If an upgrade of any route into Asheville is ever called for, it should be the approach from the east. This connects Asheville with the rest of the state and from there to population centers of the Northeastern US. With a 2% grade you could do this with a tunnel about four and a half miles long; steeper grades would allow the tunnel to be shorter. 4.5 miles is long, but in the annals of railroad construction, especially internationally, tunnels this long are a dime a dozen.

Compared to the challenge of addressing the elevation change,  whether accessing Asheville from Salisbury or Spartanburg, anything else is small potatoes, and a route from Charlotte like the one suggested by @Seaboard Fellow would make sense.

I disagree - I think the Saluda line has more potential, even if that potential is unlikely to be realized in the short- or even medium-term. On the Charlotte end, a route from Charlotte to Asheville via Spartanburg would benefit from any improvements to the Charlotte-Atlanta route (which should really be 300+ km/h HSR, but we'll see). If you could get to Spartanburg in 45 minutes (~70 miles in 45 minutes is 93 mph average, doable even without true HSR) and then from Spartanburg to Asheville in 2:00, you'd have a trip that was decently competitive with driving. This service would be timed to transfer cross-platform at Charlotte with Piedmont trains.

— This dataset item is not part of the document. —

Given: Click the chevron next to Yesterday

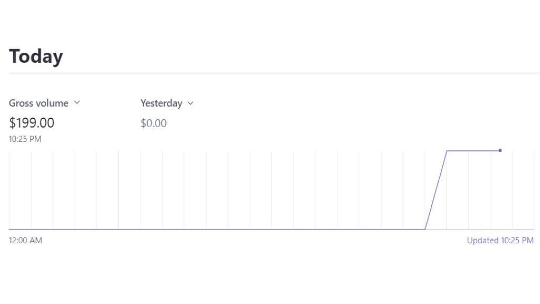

On the Asheville end, the line from Hendersonville to Asheville has a decent alignment that could be upgraded for higher speeds, and could serve as a spine for regional rail in that area (River District-Biltmore-AVL Airport-Hendersonville). The Saluda segment will always be slow without massive investment, but any upgrades at either end would make Charlotte-Asheville more competitive while benefitting more than just this one route.